Company Worth Watching: An Interview with Gavin McIntyre of Ecovative Design
by Greta Altmeyer
It’s often said that it’s important to work smarter, not harder. Ecovative Design, a company we have had the pleasure of working with, is doing both. The company has developed a sustainable alternative to conventional plastics, resins and foams in packaging.
Founded in 2007 in Green Island, NY, Ecovative Design is a long-standing alumnus of Larta’s commercialization programs having gone first through our U.S. Department of Agriculture (USDA) basic and extended programs (USDA-CAP1 and USDA CATP) and twice through our National Science Foundation Program (NSF-CAP1).
Ecovative has pioneered an industry of high-performance, environmentally-friendly materials that are grown from mycelium. These alternatives to synthetics have wide applications as packing and building materials as well as mycelium leather. With Ecovative, the possibilities are endless through a bio-fabrication process that creates better products, better profit margins, and a cleaner world, all using the basic biology of mushrooms.
Ecovative’s rapid success over the past decade is further elaboration of the notion that embracing social good does not and should not compromise product quality. In fact, the materials first produced by Ecovative were mechanically strong, flame retardant, and biodegradable, further proving that being inspired by nature often makes for great engineering. Despite its position as a young company in a new industry, Ecovative began attracting large clients, including Dell Computers and Puma, both of whom were interested in reducing costs and waste.
Entrepreneurship is a game of chess, where “it’s really important…that you can stay nimble…and that you can respond to the market.” According to Gavin McIntyre, a co-founder of Ecovative, commercialization requires adjustment, strategizing, and re-strategizing to ensure that Ecovative’s technology exists to respond to an unmet industry need. While many entrepreneurs struggle with the “transition from the lab bench to the market,” McIntyre and his co-founder Eben Bayer have learned to think outside of the bubble and diversify their mycofoam technology to disrupt a variety of industries. According to McIntyre, “because [Ecovative] is small, it’s important focus on [demonstrating in] one market at a time.” One of their most recent high-profile partnerships has been providing mycelium leather to Bolt Threads, a clothing company based in San Francisco.

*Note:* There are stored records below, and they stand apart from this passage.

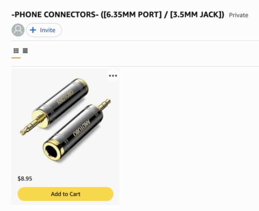259x211 pixels.
Task: Switch to grid view layout
Action: [16, 51]
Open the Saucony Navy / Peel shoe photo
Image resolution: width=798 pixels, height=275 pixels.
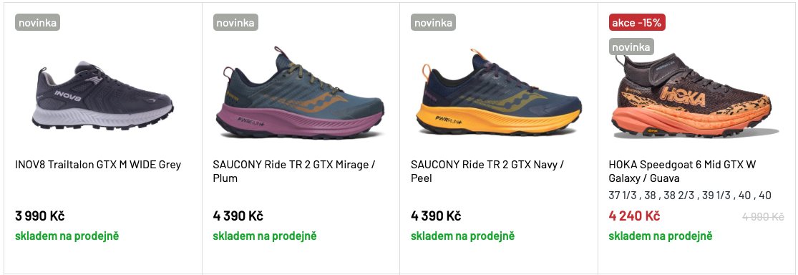(498, 93)
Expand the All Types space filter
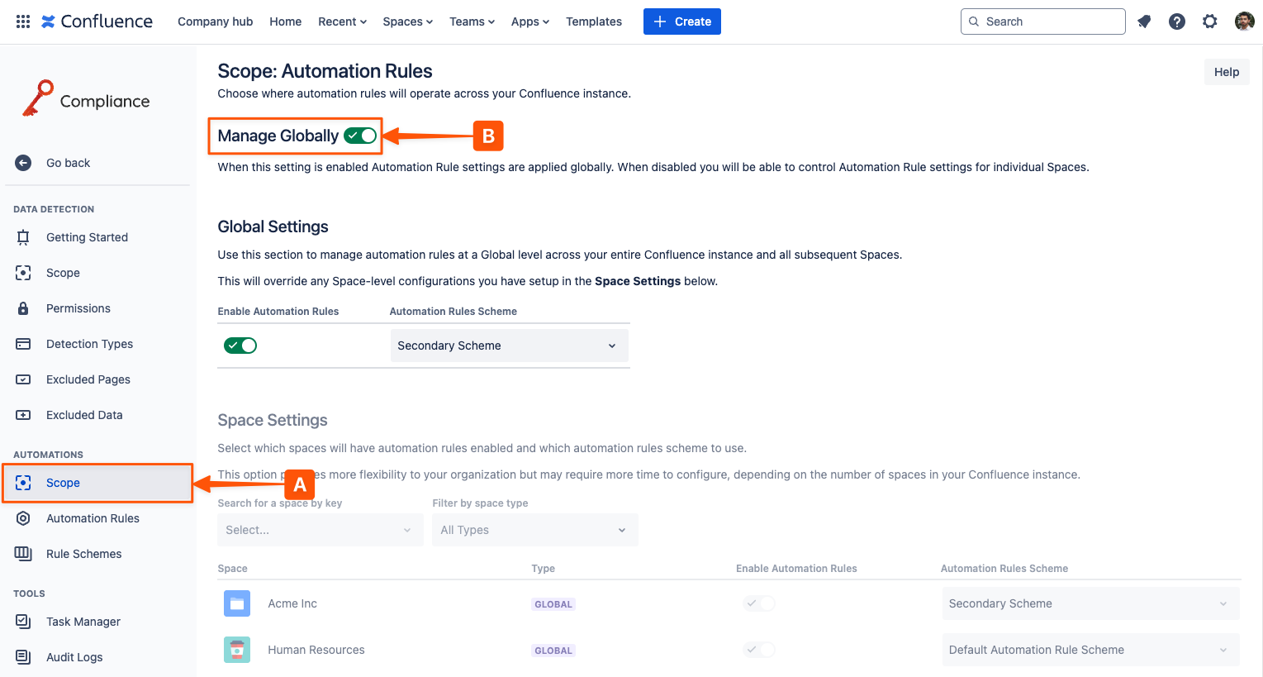 coord(534,530)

This partnership is one of many industry-specific market demonstrations of Ecovative’s trademark technology’s success. Diversification of applications has allowed Ecovative to act as a mentor and pioneer in the industry, setting an example for other companies seeking to displace plastics and other non-renewable commodities. Disruption of synthetics industries cannot be achieved alone, and according McIntyre, Ecovative has focused heavily on “[licensing technologies] to extend global reach of materials.” Currently, the company holds international licenses in the Netherlands and Israel, and hopes to extend this reach further.

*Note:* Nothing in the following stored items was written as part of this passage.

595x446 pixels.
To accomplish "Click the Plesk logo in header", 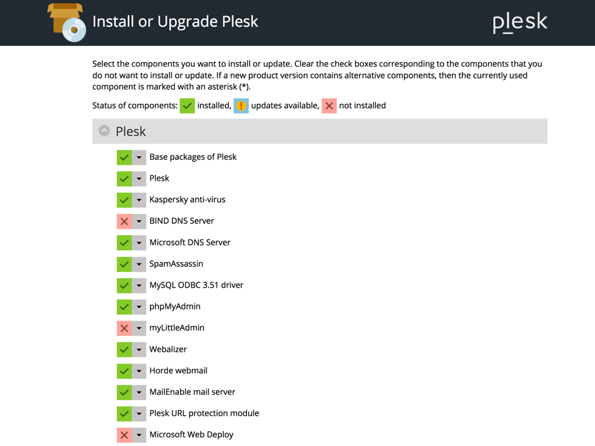I will (x=520, y=23).
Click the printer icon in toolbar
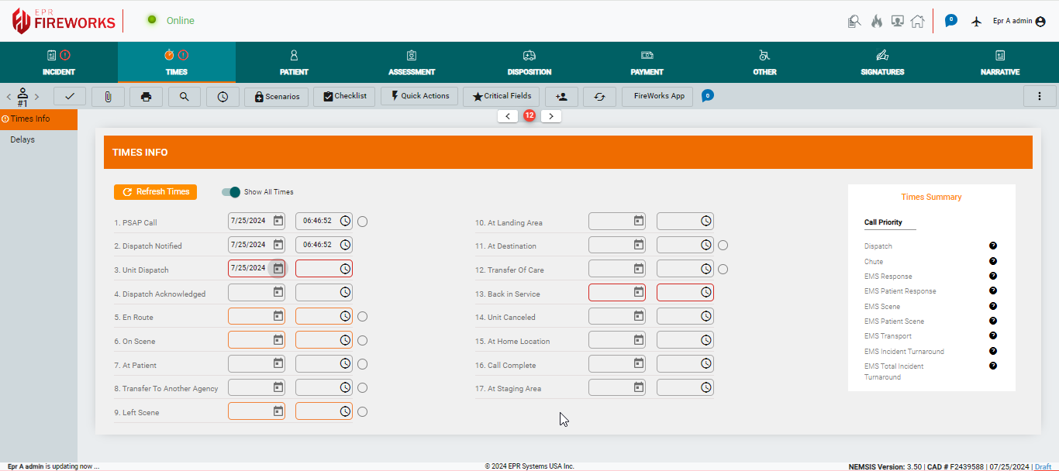Image resolution: width=1059 pixels, height=471 pixels. [146, 96]

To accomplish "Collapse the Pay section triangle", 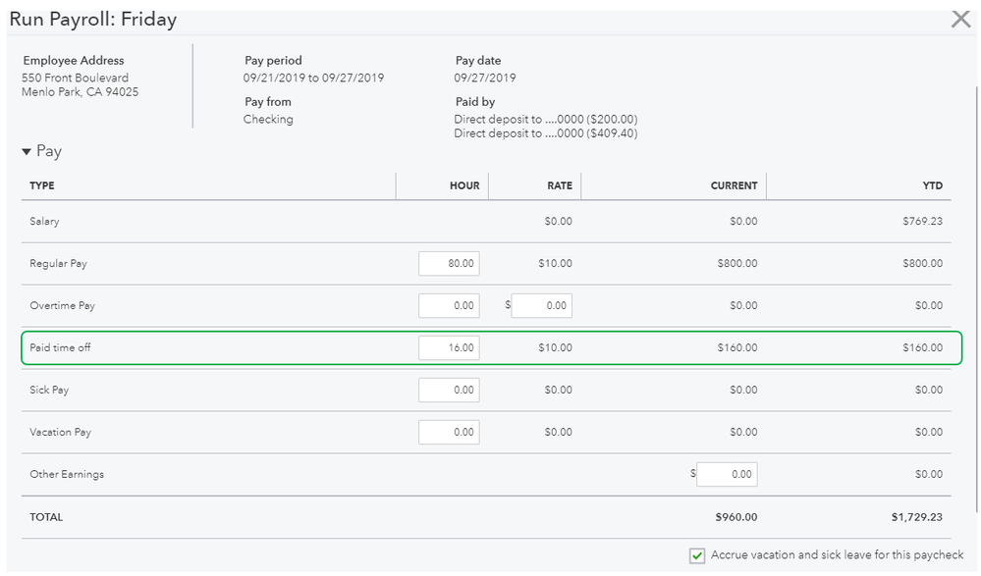I will pos(27,152).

McIntyre advises new startups to recognize that “it’s important not just to get money, but to get smart money that’s well-aligned with your technology.” Industry-specific mentors have played a large role in Ecovative’s success, with one of their earliest mentors and current advisory board members being Jerry Weinstein, the founder of Owens Corning, a polystyrene company whose product Ecovative has displaced. Industry-specific mentorship plays a critical role in commercialization, and according to McIntyre, many entrepreneurs fall into the trap of designing their product within a bubble. These entrepreneurs remain “stuck in the lab,” waiting to push out product past the point of no return, rather than seeking out early feedback. In our programs, Larta paired Ecovative with one of our Principal Advisors, industry specialist John Tao, whose expertise lays in the wood composites industry, a market which Ecovative has strategically entered.
Since its start, Ecovative has learned, as many start-ups do, the challenge of identifying the correct industry niche to explore. Ecovative has remained nimble and open to change, evolving with a variety of industries through a “holistic approach to solve a unique need.” Ecovative has found its voice, found its vision, and most importantly, found its value in using low value components to create a high value product through natural processes.